Exercise instructions:
Strip out the pictures and output each remaining line of the data word for word.

Collected data entries:
______________________________
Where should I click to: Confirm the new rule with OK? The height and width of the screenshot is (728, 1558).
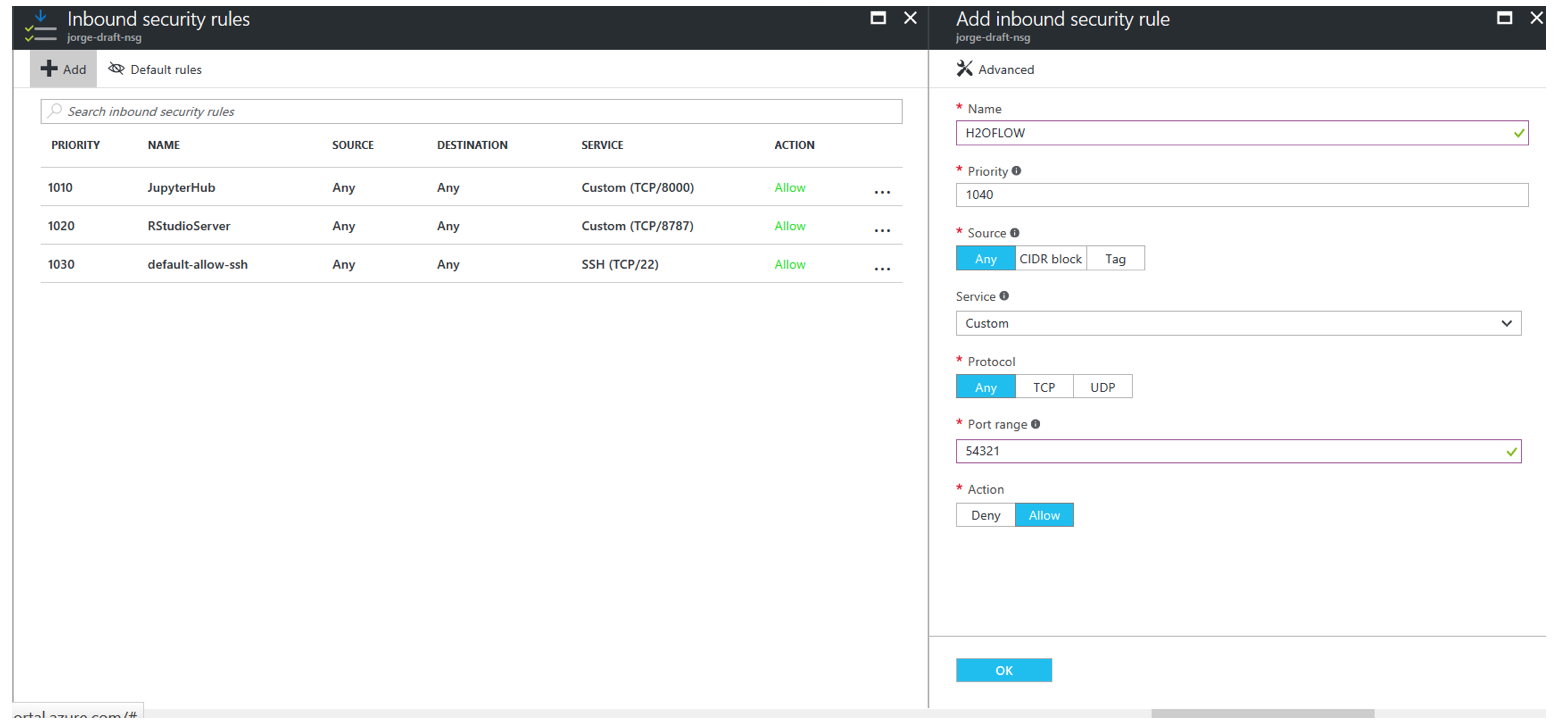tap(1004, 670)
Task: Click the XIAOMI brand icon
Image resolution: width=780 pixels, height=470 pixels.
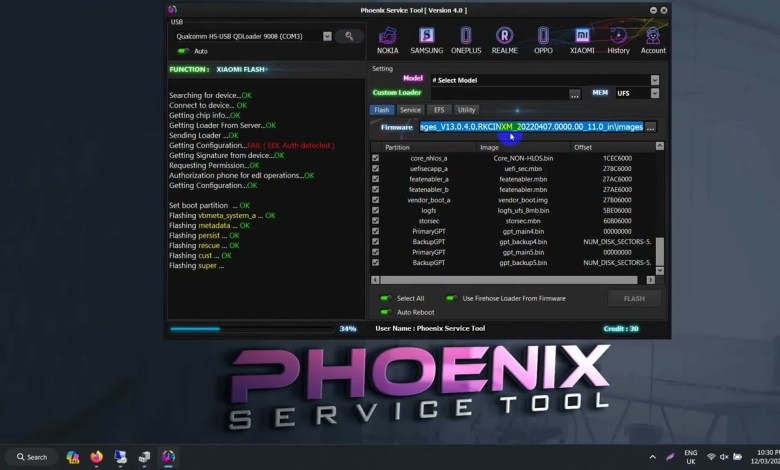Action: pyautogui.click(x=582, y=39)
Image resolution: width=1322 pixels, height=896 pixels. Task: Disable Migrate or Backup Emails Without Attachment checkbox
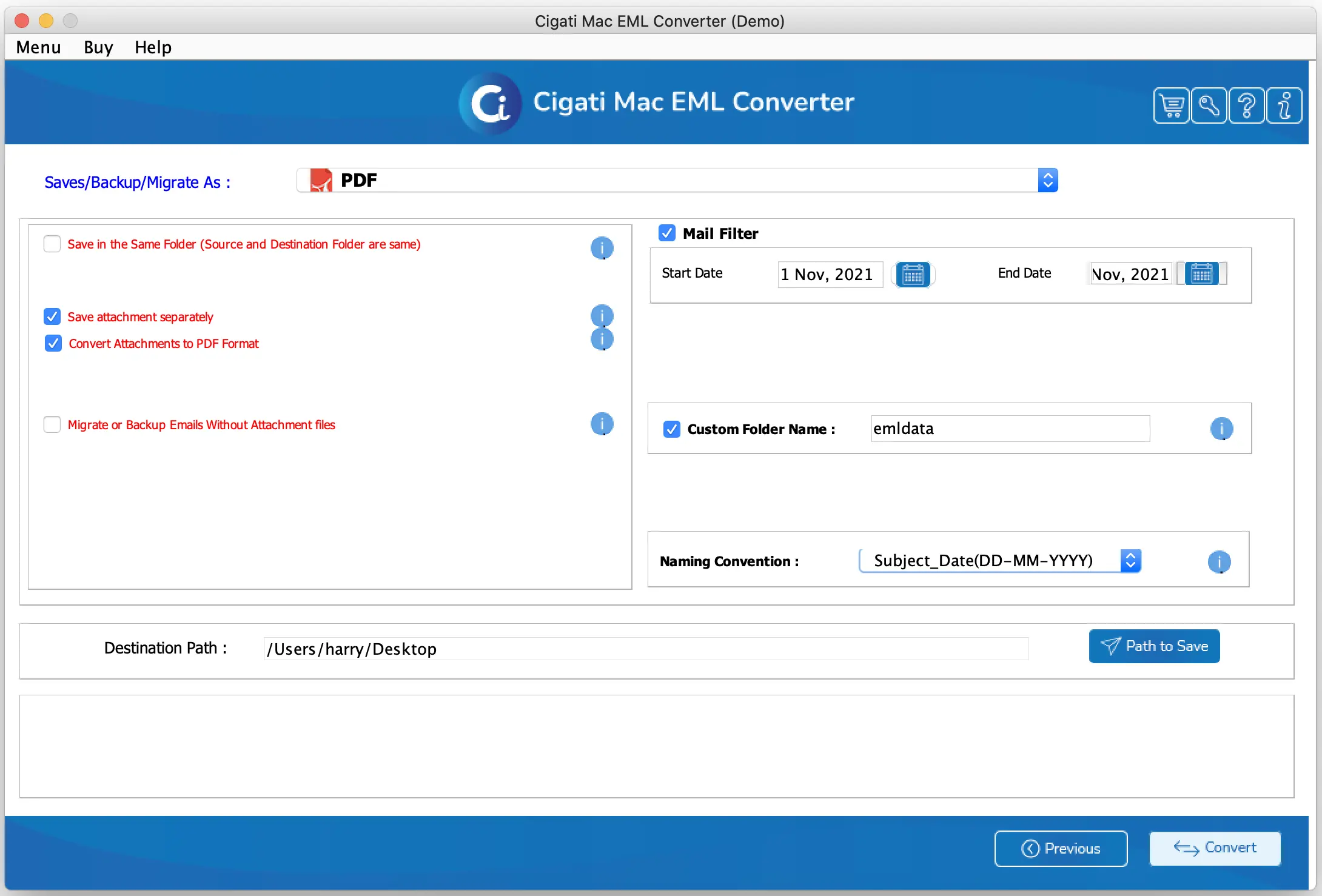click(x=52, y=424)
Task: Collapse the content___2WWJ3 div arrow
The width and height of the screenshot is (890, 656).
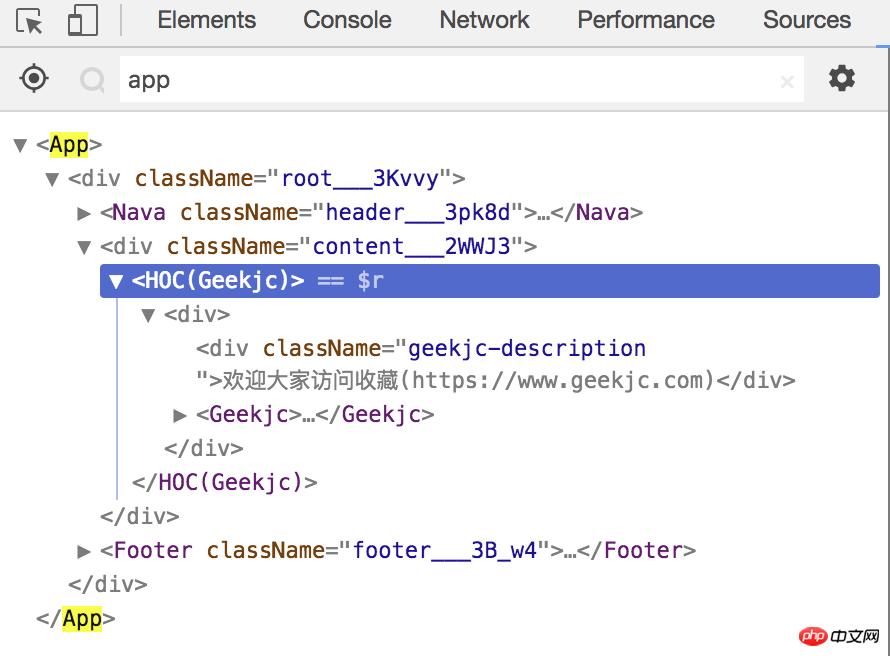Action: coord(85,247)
______________________________
Written answer:
Where should I click to: Confirm the new rule with OK? The height and width of the screenshot is (728, 1558).
tap(1004, 670)
Task: Click the XIAOMI brand icon
Image resolution: width=780 pixels, height=470 pixels.
Action: pyautogui.click(x=582, y=39)
Image resolution: width=1322 pixels, height=896 pixels. Task: Disable Migrate or Backup Emails Without Attachment checkbox
click(x=52, y=424)
Task: Collapse the content___2WWJ3 div arrow
The width and height of the screenshot is (890, 656).
Action: coord(85,247)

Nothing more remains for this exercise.